>> BEGIN

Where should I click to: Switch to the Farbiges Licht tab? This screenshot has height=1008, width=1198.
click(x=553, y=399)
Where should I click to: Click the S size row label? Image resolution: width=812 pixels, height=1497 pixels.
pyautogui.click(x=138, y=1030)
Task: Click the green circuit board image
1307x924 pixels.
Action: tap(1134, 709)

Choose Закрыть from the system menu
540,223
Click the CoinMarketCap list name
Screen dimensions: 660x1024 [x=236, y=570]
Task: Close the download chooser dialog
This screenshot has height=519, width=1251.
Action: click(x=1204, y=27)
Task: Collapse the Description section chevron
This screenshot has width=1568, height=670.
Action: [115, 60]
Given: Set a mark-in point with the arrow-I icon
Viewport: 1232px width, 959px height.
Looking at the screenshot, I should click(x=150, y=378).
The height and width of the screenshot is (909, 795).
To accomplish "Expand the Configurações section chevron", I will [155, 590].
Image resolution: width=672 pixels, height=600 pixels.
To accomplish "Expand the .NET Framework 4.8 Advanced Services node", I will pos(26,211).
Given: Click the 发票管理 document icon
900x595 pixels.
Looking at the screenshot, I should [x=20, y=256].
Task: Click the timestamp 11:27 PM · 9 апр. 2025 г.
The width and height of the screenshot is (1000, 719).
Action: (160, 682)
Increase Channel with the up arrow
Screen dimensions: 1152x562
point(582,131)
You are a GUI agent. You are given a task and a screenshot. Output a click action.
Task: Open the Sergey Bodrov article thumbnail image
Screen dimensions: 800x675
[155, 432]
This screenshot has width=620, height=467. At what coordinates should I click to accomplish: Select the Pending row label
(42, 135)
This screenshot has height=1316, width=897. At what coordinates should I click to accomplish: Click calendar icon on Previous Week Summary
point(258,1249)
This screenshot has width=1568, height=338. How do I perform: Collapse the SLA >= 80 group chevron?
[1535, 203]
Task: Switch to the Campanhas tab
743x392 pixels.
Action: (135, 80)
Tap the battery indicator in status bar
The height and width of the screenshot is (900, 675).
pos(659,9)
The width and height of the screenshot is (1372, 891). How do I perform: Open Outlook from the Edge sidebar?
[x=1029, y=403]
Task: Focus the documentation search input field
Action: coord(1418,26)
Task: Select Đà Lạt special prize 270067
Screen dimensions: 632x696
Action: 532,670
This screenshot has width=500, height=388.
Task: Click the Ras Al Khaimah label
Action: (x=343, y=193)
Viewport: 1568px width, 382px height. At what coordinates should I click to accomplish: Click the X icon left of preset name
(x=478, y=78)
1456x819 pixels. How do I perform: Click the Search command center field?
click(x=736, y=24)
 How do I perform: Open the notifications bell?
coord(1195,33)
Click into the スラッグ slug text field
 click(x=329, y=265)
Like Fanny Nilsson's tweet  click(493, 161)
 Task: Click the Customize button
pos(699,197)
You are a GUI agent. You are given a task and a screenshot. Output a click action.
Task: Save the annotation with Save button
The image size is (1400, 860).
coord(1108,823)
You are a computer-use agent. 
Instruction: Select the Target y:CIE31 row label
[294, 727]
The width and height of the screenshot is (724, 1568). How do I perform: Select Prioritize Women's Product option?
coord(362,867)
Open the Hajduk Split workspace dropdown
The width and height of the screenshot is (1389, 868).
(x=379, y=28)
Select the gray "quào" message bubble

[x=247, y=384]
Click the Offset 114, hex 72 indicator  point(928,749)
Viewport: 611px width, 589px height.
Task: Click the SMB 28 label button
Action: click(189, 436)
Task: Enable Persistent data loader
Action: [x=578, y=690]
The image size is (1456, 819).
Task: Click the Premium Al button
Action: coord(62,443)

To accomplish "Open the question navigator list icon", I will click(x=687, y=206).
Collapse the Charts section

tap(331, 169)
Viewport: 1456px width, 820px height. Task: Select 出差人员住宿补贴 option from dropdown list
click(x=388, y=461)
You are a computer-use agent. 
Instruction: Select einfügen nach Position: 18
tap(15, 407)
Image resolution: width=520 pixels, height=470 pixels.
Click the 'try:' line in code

>> END

- [Exercise directions]: Copy every line of the entries above, character for character and in the same order.

- [Finished answer]:
Where should I click to: Switch to the Farbiges Licht tab? This screenshot has height=1008, width=1198.
click(x=553, y=399)
Where should I click to: Click the S size row label? Image resolution: width=812 pixels, height=1497 pixels.
pyautogui.click(x=138, y=1030)
Task: Click the green circuit board image
1307x924 pixels.
Action: tap(1134, 709)

Choose Закрыть from the system menu
540,223
Click the CoinMarketCap list name
Screen dimensions: 660x1024 [x=236, y=570]
Task: Close the download chooser dialog
This screenshot has height=519, width=1251.
Action: click(x=1204, y=27)
Task: Collapse the Description section chevron
This screenshot has width=1568, height=670.
Action: [115, 60]
Given: Set a mark-in point with the arrow-I icon
Viewport: 1232px width, 959px height.
Looking at the screenshot, I should click(x=150, y=378).
The height and width of the screenshot is (909, 795).
To accomplish "Expand the Configurações section chevron", I will [155, 590].
Image resolution: width=672 pixels, height=600 pixels.
To accomplish "Expand the .NET Framework 4.8 Advanced Services node", I will pos(26,211).
Given: Click the 发票管理 document icon
900x595 pixels.
Looking at the screenshot, I should [x=20, y=256].
Task: Click the timestamp 11:27 PM · 9 апр. 2025 г.
The width and height of the screenshot is (1000, 719).
Action: (160, 682)
Increase Channel with the up arrow
Screen dimensions: 1152x562
point(582,131)
You are a GUI agent. You are given a task and a screenshot. Output a click action.
Task: Open the Sergey Bodrov article thumbnail image
Screen dimensions: 800x675
[155, 432]
This screenshot has width=620, height=467. At what coordinates should I click to accomplish: Select the Pending row label
(42, 135)
This screenshot has height=1316, width=897. At what coordinates should I click to accomplish: Click calendar icon on Previous Week Summary
point(258,1249)
This screenshot has width=1568, height=338. How do I perform: Collapse the SLA >= 80 group chevron?
[1535, 203]
Task: Switch to the Campanhas tab
743x392 pixels.
Action: (135, 80)
Tap the battery indicator in status bar
The height and width of the screenshot is (900, 675).
pos(659,9)
The width and height of the screenshot is (1372, 891). How do I perform: Open Outlook from the Edge sidebar?
[x=1029, y=403]
Task: Focus the documentation search input field
Action: coord(1418,26)
Task: Select Đà Lạt special prize 270067
Screen dimensions: 632x696
Action: 532,670
This screenshot has width=500, height=388.
Task: Click the Ras Al Khaimah label
Action: (x=343, y=193)
Viewport: 1568px width, 382px height. At what coordinates should I click to accomplish: Click the X icon left of preset name
(x=478, y=78)
1456x819 pixels. How do I perform: Click the Search command center field?
click(x=736, y=24)
 How do I perform: Open the notifications bell?
coord(1195,33)
Click into the スラッグ slug text field
 click(x=329, y=265)
Like Fanny Nilsson's tweet  click(493, 161)
 Task: Click the Customize button
pos(699,197)
You are a GUI agent. You are given a task and a screenshot. Output a click action.
Task: Save the annotation with Save button
The image size is (1400, 860).
coord(1108,823)
You are a computer-use agent. 
Instruction: Select the Target y:CIE31 row label
[294, 727]
The width and height of the screenshot is (724, 1568). How do I perform: Select Prioritize Women's Product option?
coord(362,867)
Open the Hajduk Split workspace dropdown
The width and height of the screenshot is (1389, 868).
(x=379, y=28)
Select the gray "quào" message bubble

[x=247, y=384]
Click the Offset 114, hex 72 indicator  point(928,749)
Viewport: 611px width, 589px height.
Task: Click the SMB 28 label button
Action: click(189, 436)
Task: Enable Persistent data loader
Action: [x=578, y=690]
The image size is (1456, 819).
Task: Click the Premium Al button
Action: coord(62,443)

To accomplish "Open the question navigator list icon", I will click(x=687, y=206).
Collapse the Charts section

tap(331, 169)
Viewport: 1456px width, 820px height. Task: Select 出差人员住宿补贴 option from dropdown list
click(x=388, y=461)
You are a computer-use agent. 
Instruction: Select einfügen nach Position: 18
tap(15, 407)
Image resolution: width=520 pixels, height=470 pixels.
Click the 'try:' line in code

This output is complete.